• _Directions for this task_: Collect each line of the entries below that contains the string "tool", treating uppercase and lowercase as different.
╭─ The input
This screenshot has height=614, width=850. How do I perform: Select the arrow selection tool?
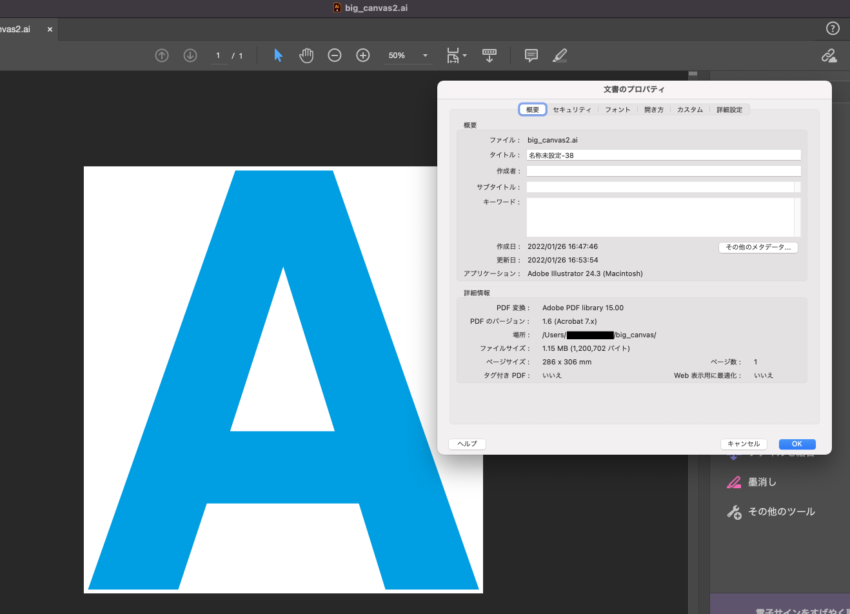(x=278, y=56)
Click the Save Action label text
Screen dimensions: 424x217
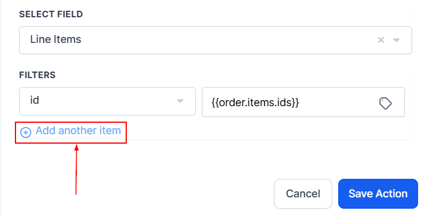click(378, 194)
╰─
• _Solution to this problem_:
This screenshot has height=614, width=850. How do I perform: Select the arrow selection tool?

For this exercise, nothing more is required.